(Collected data)

────

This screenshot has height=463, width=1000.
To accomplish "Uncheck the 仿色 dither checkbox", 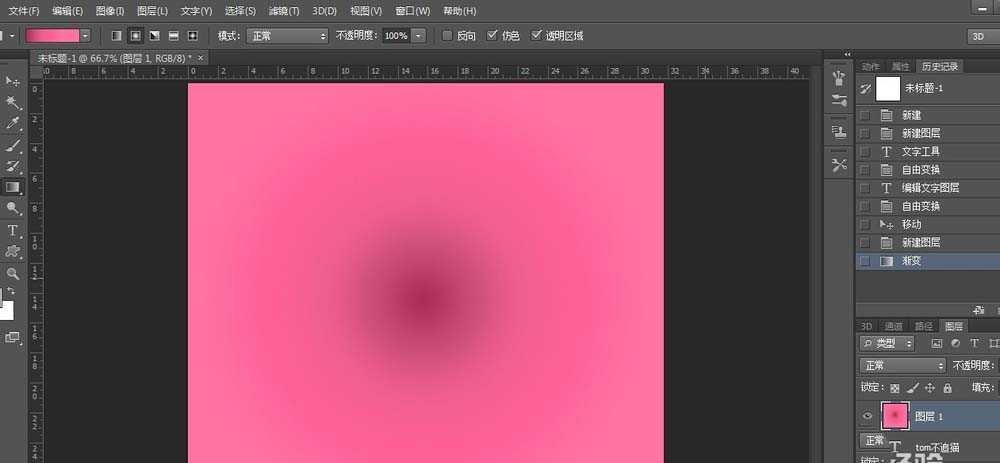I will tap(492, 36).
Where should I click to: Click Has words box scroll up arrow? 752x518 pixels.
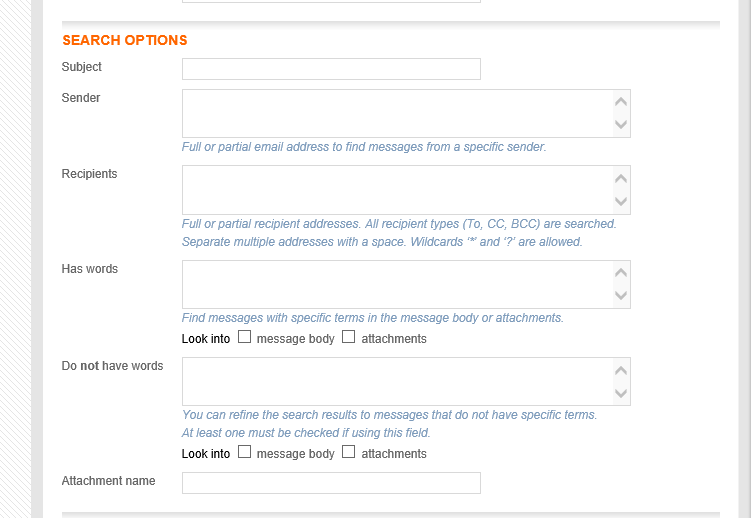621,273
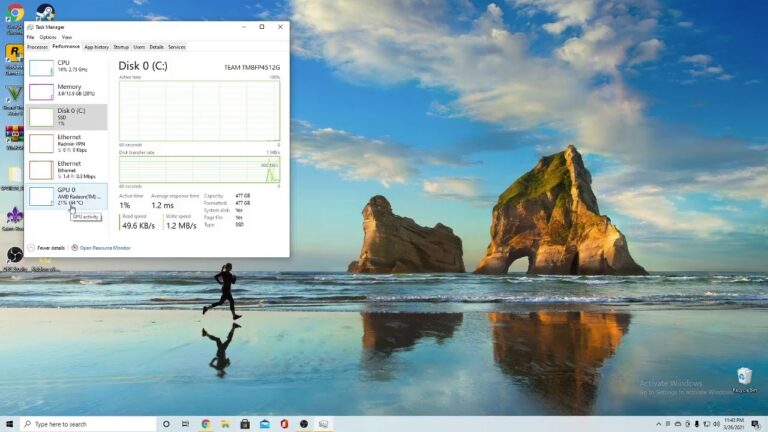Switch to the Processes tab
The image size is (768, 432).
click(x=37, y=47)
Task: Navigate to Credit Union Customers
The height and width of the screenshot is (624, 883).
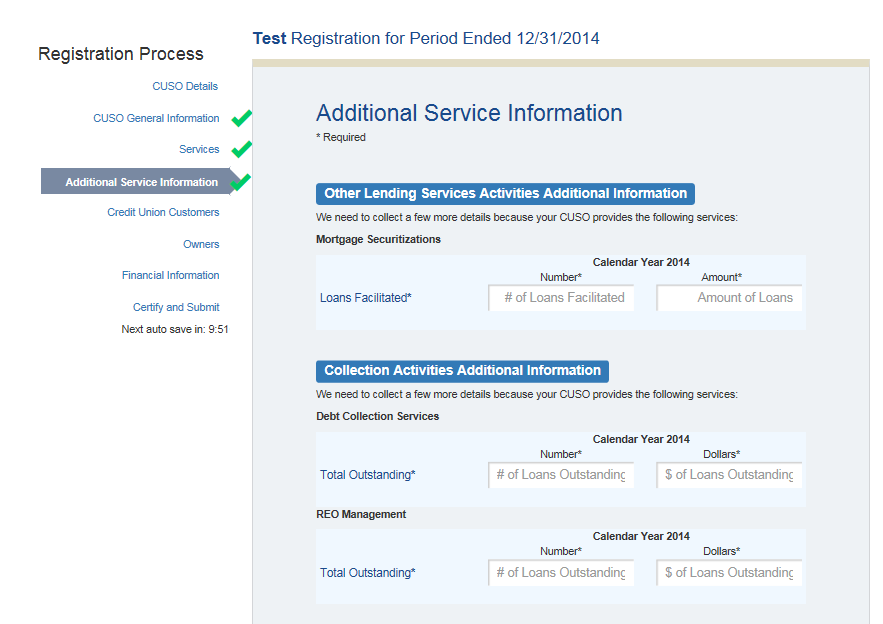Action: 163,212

────

> _EXERCISE DIRECTIONS_
From the line containing "Task: Navigate to Credit Union Customers" down to the last line of the records above, repeat every line exactly and nothing else, dropping any pictures.

> _SOLUTION TO THIS PROBLEM_
Task: Navigate to Credit Union Customers
The height and width of the screenshot is (624, 883).
Action: 163,212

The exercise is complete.